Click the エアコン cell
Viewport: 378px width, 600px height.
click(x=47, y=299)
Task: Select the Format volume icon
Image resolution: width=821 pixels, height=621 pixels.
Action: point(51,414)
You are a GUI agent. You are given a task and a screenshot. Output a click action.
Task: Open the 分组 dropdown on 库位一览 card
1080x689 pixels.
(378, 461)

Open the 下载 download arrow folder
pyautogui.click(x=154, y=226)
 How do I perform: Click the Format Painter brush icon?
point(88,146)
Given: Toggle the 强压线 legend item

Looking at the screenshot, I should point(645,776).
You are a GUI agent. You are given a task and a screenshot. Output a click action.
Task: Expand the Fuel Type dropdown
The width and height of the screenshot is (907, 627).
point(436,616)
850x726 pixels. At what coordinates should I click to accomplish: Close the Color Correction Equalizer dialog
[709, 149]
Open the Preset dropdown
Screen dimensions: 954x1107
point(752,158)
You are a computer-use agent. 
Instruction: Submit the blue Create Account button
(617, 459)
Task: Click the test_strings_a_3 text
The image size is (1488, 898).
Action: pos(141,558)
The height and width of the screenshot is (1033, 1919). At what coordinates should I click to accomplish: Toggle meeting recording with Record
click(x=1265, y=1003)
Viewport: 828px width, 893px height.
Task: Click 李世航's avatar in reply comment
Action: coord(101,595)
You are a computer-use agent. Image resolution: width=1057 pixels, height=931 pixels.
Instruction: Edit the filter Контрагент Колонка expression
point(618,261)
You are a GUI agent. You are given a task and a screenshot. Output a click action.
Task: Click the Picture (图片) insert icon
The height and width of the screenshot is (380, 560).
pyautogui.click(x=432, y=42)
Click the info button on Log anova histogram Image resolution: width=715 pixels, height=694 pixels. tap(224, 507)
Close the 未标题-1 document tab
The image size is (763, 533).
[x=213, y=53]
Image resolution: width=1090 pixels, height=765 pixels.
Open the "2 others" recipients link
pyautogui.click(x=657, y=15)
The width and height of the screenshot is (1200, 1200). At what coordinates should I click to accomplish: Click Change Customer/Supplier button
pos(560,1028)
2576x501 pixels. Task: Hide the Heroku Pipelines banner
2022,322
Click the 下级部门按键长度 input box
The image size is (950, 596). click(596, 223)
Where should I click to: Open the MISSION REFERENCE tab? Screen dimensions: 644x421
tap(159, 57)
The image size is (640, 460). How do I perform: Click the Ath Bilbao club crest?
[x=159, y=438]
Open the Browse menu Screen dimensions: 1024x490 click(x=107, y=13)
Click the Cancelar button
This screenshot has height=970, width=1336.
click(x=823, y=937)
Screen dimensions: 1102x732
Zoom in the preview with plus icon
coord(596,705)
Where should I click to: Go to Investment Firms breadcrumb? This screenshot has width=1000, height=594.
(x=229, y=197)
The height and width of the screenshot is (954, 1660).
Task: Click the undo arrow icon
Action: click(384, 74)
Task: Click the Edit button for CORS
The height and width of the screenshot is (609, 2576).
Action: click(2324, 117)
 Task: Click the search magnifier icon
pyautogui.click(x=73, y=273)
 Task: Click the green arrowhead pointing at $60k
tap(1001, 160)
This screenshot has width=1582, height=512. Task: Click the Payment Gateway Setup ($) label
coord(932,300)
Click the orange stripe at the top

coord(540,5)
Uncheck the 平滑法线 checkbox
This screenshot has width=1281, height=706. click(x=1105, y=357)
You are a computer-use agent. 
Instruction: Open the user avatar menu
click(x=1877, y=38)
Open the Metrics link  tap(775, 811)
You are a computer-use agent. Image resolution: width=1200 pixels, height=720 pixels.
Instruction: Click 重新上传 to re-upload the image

========

PROBLEM TO WORK ON. Could you return the complete listing, word for word?

RESULT.
Click the エアコン cell
Viewport: 378px width, 600px height.
click(x=47, y=299)
Task: Select the Format volume icon
Image resolution: width=821 pixels, height=621 pixels.
Action: point(51,414)
You are a GUI agent. You are given a task and a screenshot. Output a click action.
Task: Open the 分组 dropdown on 库位一览 card
1080x689 pixels.
(378, 461)

Open the 下载 download arrow folder
pyautogui.click(x=154, y=226)
 How do I perform: Click the Format Painter brush icon?
point(88,146)
Given: Toggle the 强压线 legend item

Looking at the screenshot, I should point(645,776).
You are a GUI agent. You are given a task and a screenshot. Output a click action.
Task: Expand the Fuel Type dropdown
The width and height of the screenshot is (907, 627).
point(436,616)
850x726 pixels. At what coordinates should I click to accomplish: Close the Color Correction Equalizer dialog
[709, 149]
Open the Preset dropdown
Screen dimensions: 954x1107
point(752,158)
You are a computer-use agent. 
Instruction: Submit the blue Create Account button
(617, 459)
Task: Click the test_strings_a_3 text
The image size is (1488, 898).
Action: pos(141,558)
The height and width of the screenshot is (1033, 1919). At what coordinates should I click to accomplish: Toggle meeting recording with Record
click(x=1265, y=1003)
Viewport: 828px width, 893px height.
Task: Click 李世航's avatar in reply comment
Action: coord(101,595)
You are a computer-use agent. Image resolution: width=1057 pixels, height=931 pixels.
Instruction: Edit the filter Контрагент Колонка expression
point(618,261)
You are a GUI agent. You are given a task and a screenshot. Output a click action.
Task: Click the Picture (图片) insert icon
The height and width of the screenshot is (380, 560).
pyautogui.click(x=432, y=42)
Click the info button on Log anova histogram Image resolution: width=715 pixels, height=694 pixels. tap(224, 507)
Close the 未标题-1 document tab
The image size is (763, 533).
[x=213, y=53]
Image resolution: width=1090 pixels, height=765 pixels.
Open the "2 others" recipients link
pyautogui.click(x=657, y=15)
The width and height of the screenshot is (1200, 1200). At what coordinates should I click to accomplish: Click Change Customer/Supplier button
pos(560,1028)
2576x501 pixels. Task: Hide the Heroku Pipelines banner
2022,322
Click the 下级部门按键长度 input box
The image size is (950, 596). click(596, 223)
Where should I click to: Open the MISSION REFERENCE tab? Screen dimensions: 644x421
tap(159, 57)
The image size is (640, 460). How do I perform: Click the Ath Bilbao club crest?
[x=159, y=438]
Open the Browse menu Screen dimensions: 1024x490 click(x=107, y=13)
Click the Cancelar button
This screenshot has height=970, width=1336.
click(x=823, y=937)
Screen dimensions: 1102x732
Zoom in the preview with plus icon
coord(596,705)
Where should I click to: Go to Investment Firms breadcrumb? This screenshot has width=1000, height=594.
(x=229, y=197)
The height and width of the screenshot is (954, 1660).
Task: Click the undo arrow icon
Action: click(384, 74)
Task: Click the Edit button for CORS
The height and width of the screenshot is (609, 2576).
Action: click(2324, 117)
 Task: Click the search magnifier icon
pyautogui.click(x=73, y=273)
 Task: Click the green arrowhead pointing at $60k
tap(1001, 160)
This screenshot has width=1582, height=512. Task: Click the Payment Gateway Setup ($) label
coord(932,300)
Click the orange stripe at the top

coord(540,5)
Uncheck the 平滑法线 checkbox
This screenshot has width=1281, height=706. click(x=1105, y=357)
You are a computer-use agent. 
Instruction: Open the user avatar menu
click(x=1877, y=38)
Open the Metrics link  tap(775, 811)
You are a computer-use agent. Image resolution: width=1200 pixels, height=720 pixels.
Instruction: Click 重新上传 to re-upload the image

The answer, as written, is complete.